TDS is a summarized expression level of 16 thyroid metabolism and function genes, developed in the TCGA study [4]. The expression values of each gene were first centered at the median across samples. Then, the mean across the 16 genes was calculated for each sample. Higher TDS depicts higher differentiation of the tumor.

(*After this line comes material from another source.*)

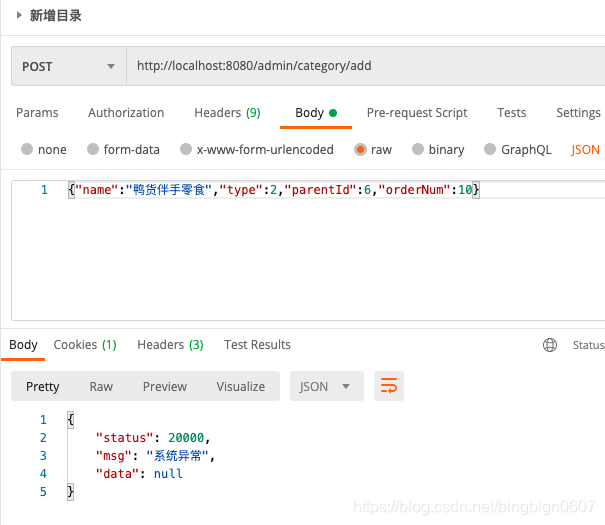This screenshot has height=525, width=605.
Task: Click the green Body indicator dot
Action: (x=333, y=113)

4.7. Statistical Analysis of Clinico-Histopahological Data

Categorical data were summarized with numbers and percentages. Continuous data were summarized with medians and interquartile ranges. Comparisons of categorical variables were performed using Fisher’s exact test. Comparisons of continuous variables were performed using two-tailed Mann-Whitney U test (in case of two groups comparisons), and Kruskal-Wallis rank sum test (in case of comparisons of more than two groups). p values < 0.05 were considered statistically significant. Statistical analyses were performed using the R software version 3.6.0 and Gmisc package version 1.9.0 [70,71].

5. Conclusions

We found four genes differentiating TERTp(+) and TERTp(−) PTCs harboring BRAF mutation. It is a small but clear difference, since one of these genes, CRABP2, was validated on an independent set of PTCs. However, their potential use in diagnostics or risk stratification requires additional prospective studies on larger PTC cohorts. Our study is the first one in which the TERTp-dependent PTC gene expression profile was analyzed in BRAF V600E positive samples only. TERTp mutations may be associated with down-regulation of thyroid-specific genes, with their expression being significantly lower comparing to RAS(+) and NM-PTCs. TERTp mutations are related to higher PTC aggressiveness. These are not a frequent molecular event in PTCs, however, if present, always associated with poorer prognosis and a higher level of molecular aberrations.

Supplementary Materials

The following are available online at https://www.mdpi.com/2072-6694/12/6/1597/s1, Table S1: The list of KRAS, NRAS, HRAS and BRAF mutations detectable by the Thyroid Cancer Mutation Analysis Kit (THDNA-RT64; EntroGen), Table S2: Lists of genes significantly deregulated depending on the molecular differentiating factor; M- presence of BRAF or TERTp or RAS somatic mutation; NM- lack of somatic mutations within studied genes.

Author Contributions

Conceptualization, D.R., A.P. (Aleksandra Pfeifer), and M.O.-W.; methodology, D.R.; software, A.P. (Aleksandra Pfeifer), M.C. (Marta Cieslicka); validation, A.P. (Aleksandra Pfeifer), M.C. (Marta Cieslicka); formal analysis, D.R.; investigation, D.R., M.K., A.P. (Agnieszka Pawlaczek), T.T., M.H., R.L.; resources, J.K., S.S.-U., A.C., E.Z.-N., M.C. (Mykola Chekan), D.H.-J., A.L., E.P.-C.; A.K.; data curation, S.S.-U.; writing—original draft preparation, D.R., A.P. (Aleksandra Pfeifer); writing—review and editing, D.R., A.P. (Aleksandra Pfeifer), J.K. and M.O.-W.; visualization, D.R., A.P. (Aleksandra Pfeifer); supervision, B.J. and M.O.-W. All authors have read and agreed to the published version of the manuscript.

Funding

This work was supported by the National Centre for Research and Development project under the program “Prevention practices and treatment of civilization diseases” STRATEGMED (STRATEGMED2/267398/4/NCBR/2015).

Conflicts of Interest

The authors declare no conflict of interest.